__Goal of the exercise__.
Pick out every line in the items below that contains the word "pixels" and copy each of those lines in full.

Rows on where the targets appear
** Start **

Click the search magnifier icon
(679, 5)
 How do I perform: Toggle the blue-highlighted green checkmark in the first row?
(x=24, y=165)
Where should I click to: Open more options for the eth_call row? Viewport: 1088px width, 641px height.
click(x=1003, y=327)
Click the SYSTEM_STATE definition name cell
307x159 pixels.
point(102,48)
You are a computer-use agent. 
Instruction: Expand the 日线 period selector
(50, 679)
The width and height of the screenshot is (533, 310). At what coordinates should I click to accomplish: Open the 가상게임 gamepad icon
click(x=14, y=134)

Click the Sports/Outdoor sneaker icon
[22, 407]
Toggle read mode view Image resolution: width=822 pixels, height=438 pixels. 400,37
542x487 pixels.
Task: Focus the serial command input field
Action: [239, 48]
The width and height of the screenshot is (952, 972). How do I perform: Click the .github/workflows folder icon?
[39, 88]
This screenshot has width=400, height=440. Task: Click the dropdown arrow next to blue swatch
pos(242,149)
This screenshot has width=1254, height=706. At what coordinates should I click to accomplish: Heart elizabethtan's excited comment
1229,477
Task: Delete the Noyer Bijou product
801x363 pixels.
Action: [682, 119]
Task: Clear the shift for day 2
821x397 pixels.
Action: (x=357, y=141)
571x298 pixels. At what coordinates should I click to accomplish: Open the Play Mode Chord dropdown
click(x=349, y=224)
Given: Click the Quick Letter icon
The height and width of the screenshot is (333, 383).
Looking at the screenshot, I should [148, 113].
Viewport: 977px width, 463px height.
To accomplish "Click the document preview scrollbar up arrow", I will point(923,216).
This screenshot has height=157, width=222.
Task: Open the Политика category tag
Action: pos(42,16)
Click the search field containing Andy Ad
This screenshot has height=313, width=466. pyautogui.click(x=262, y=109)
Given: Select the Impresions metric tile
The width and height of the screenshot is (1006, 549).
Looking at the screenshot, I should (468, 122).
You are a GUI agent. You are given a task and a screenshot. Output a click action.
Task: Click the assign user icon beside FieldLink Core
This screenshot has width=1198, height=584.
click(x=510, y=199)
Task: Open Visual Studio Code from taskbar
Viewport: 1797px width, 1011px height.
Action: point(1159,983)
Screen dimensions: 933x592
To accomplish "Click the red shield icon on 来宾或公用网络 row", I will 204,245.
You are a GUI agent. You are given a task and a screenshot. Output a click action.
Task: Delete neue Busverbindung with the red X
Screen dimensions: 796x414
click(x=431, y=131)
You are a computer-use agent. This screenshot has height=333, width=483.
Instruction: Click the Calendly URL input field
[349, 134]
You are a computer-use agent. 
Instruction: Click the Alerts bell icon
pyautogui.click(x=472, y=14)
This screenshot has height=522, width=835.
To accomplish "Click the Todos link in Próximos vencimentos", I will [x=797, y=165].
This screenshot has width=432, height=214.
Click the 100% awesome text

** End **

__Answer to the problem__.
307x159 pixels.
Toggle read mode view Image resolution: width=822 pixels, height=438 pixels. 400,37
542x487 pixels.
801x363 pixels.
821x397 pixels.
571x298 pixels. At what coordinates should I click to accomplish: Open the Play Mode Chord dropdown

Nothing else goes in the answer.